The result should be every line of the listing that holds the word "Apache".
***
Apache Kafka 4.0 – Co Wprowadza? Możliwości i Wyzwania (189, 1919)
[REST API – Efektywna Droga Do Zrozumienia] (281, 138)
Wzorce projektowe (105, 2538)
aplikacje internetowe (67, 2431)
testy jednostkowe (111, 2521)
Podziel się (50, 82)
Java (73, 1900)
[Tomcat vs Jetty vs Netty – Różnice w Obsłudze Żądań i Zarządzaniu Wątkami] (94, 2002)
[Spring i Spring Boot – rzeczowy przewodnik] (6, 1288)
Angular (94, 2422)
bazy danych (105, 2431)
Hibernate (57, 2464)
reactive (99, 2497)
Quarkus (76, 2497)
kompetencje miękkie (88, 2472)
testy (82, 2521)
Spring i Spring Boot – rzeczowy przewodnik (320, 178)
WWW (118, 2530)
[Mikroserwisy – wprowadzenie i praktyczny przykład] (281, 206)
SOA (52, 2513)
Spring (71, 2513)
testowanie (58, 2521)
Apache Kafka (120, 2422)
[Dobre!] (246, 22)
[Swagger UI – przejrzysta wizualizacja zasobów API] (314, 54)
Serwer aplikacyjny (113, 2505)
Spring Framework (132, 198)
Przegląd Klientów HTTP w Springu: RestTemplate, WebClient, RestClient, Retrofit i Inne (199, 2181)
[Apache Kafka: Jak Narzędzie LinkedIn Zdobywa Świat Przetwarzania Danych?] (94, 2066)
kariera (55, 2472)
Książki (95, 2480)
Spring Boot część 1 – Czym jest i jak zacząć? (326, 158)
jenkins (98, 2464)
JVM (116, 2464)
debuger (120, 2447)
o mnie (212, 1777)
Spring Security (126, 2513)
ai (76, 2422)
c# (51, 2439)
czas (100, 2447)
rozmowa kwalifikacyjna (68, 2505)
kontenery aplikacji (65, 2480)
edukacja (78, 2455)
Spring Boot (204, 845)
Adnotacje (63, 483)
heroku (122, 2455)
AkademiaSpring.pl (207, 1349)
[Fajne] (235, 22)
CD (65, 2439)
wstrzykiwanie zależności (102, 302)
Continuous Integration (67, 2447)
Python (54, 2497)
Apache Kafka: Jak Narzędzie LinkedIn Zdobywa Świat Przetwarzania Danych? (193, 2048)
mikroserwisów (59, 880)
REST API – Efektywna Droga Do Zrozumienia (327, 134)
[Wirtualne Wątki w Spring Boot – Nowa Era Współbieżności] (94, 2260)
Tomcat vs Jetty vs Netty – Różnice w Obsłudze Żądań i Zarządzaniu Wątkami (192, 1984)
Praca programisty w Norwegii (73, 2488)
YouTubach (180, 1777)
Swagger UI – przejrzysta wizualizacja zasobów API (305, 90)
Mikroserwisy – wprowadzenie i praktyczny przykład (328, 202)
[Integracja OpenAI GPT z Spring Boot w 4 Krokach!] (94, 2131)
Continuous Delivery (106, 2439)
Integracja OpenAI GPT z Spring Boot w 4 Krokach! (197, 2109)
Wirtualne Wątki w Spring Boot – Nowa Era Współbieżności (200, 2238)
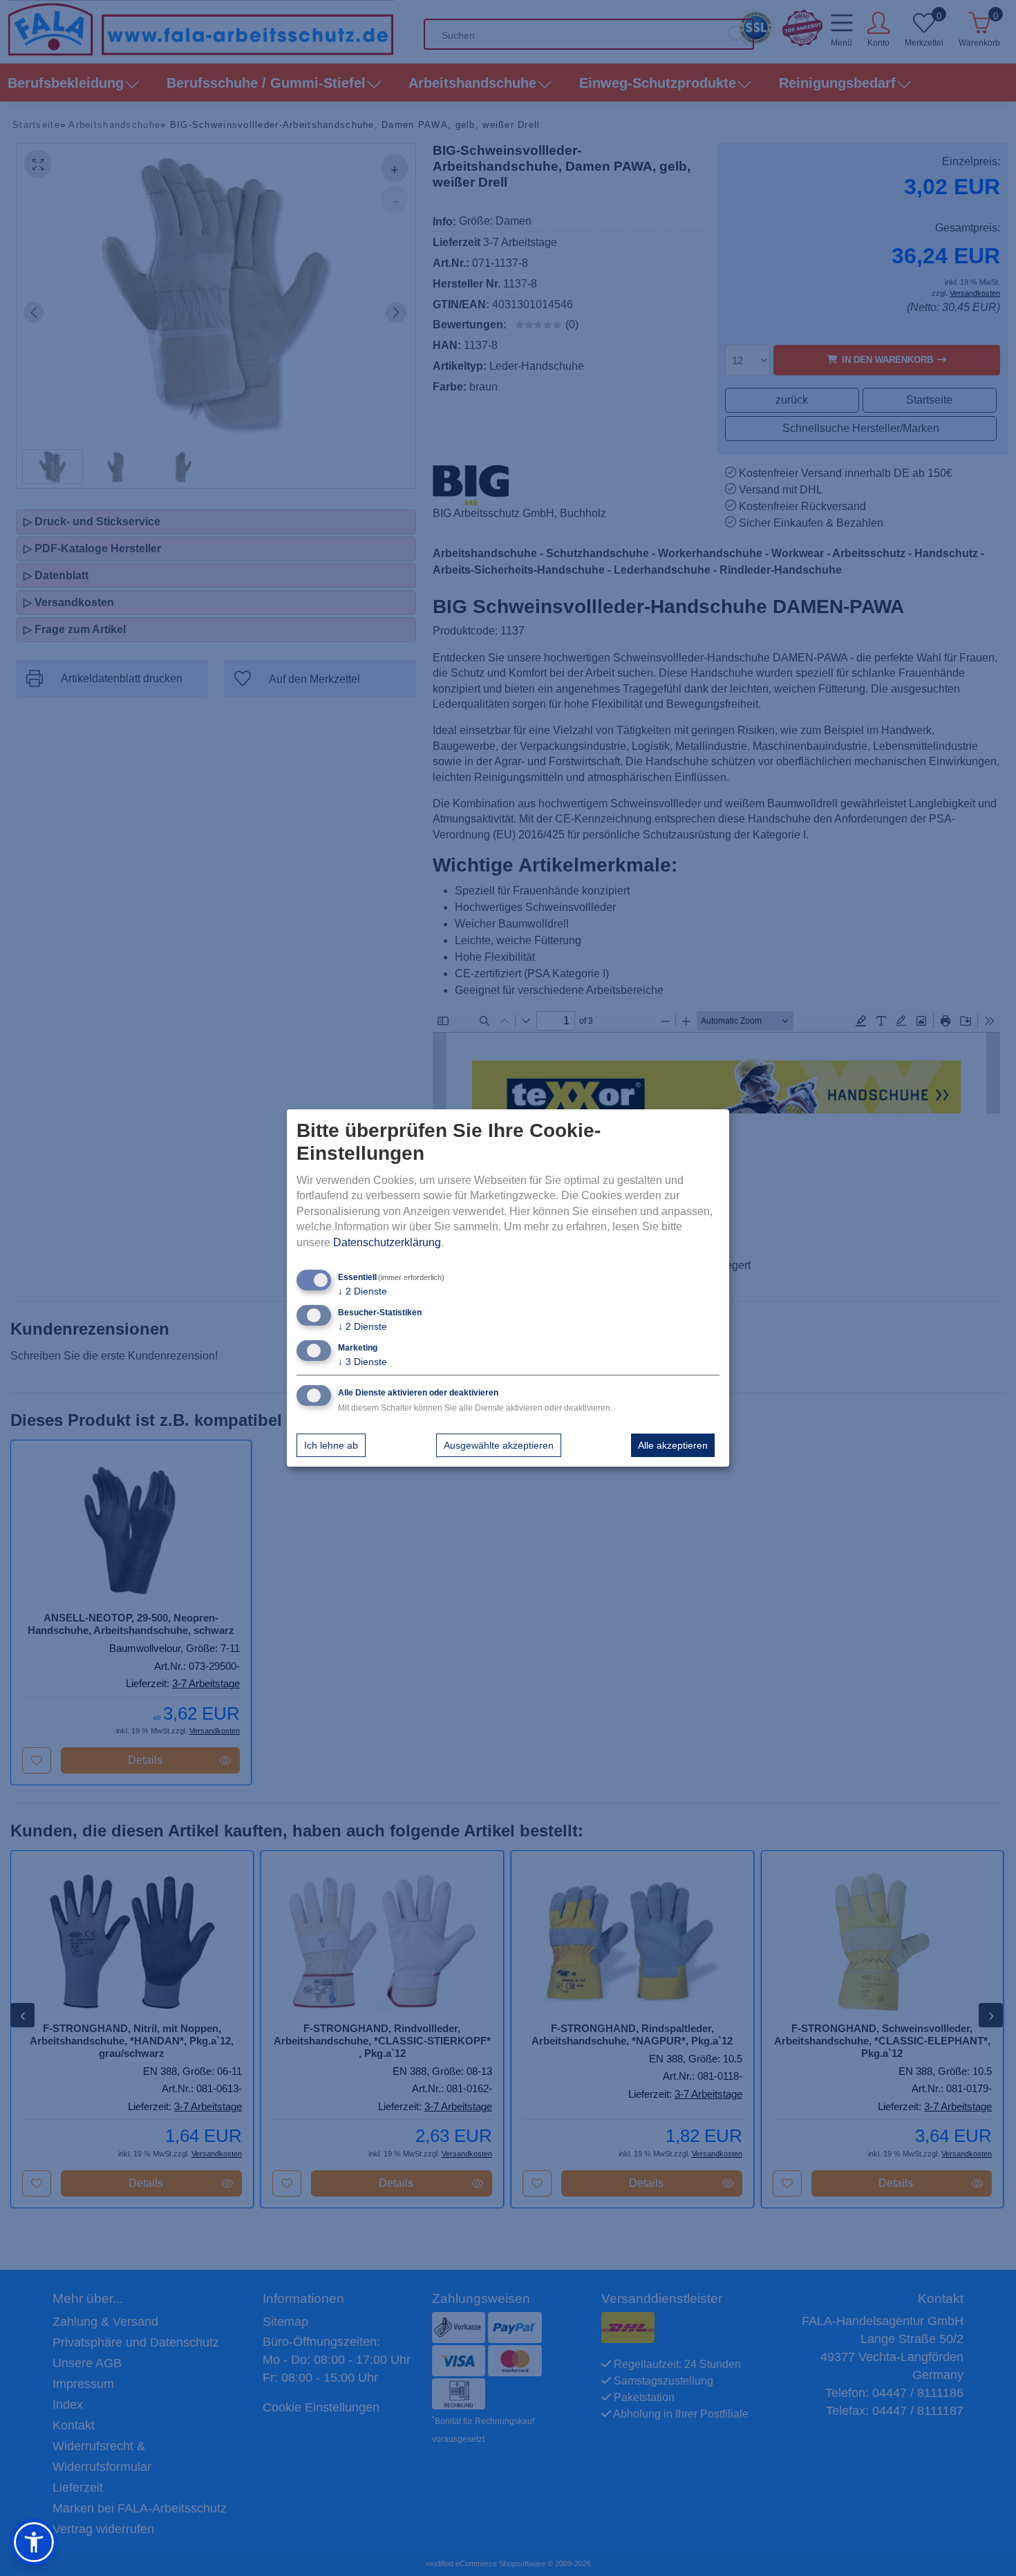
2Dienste (362, 1291)
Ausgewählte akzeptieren (499, 1445)
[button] (34, 2542)
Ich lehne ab (331, 1445)
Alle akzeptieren (673, 1445)
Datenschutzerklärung (387, 1242)
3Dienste (362, 1361)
***
SOLUTION TO THIS PROBLEM:
Apache Kafka 4.0 – Co Wprowadza? Możliwości i Wyzwania (189, 1919)
Apache Kafka (120, 2422)
[Apache Kafka: Jak Narzędzie LinkedIn Zdobywa Świat Przetwarzania Danych?] (94, 2066)
Apache Kafka: Jak Narzędzie LinkedIn Zdobywa Świat Przetwarzania Danych? (193, 2048)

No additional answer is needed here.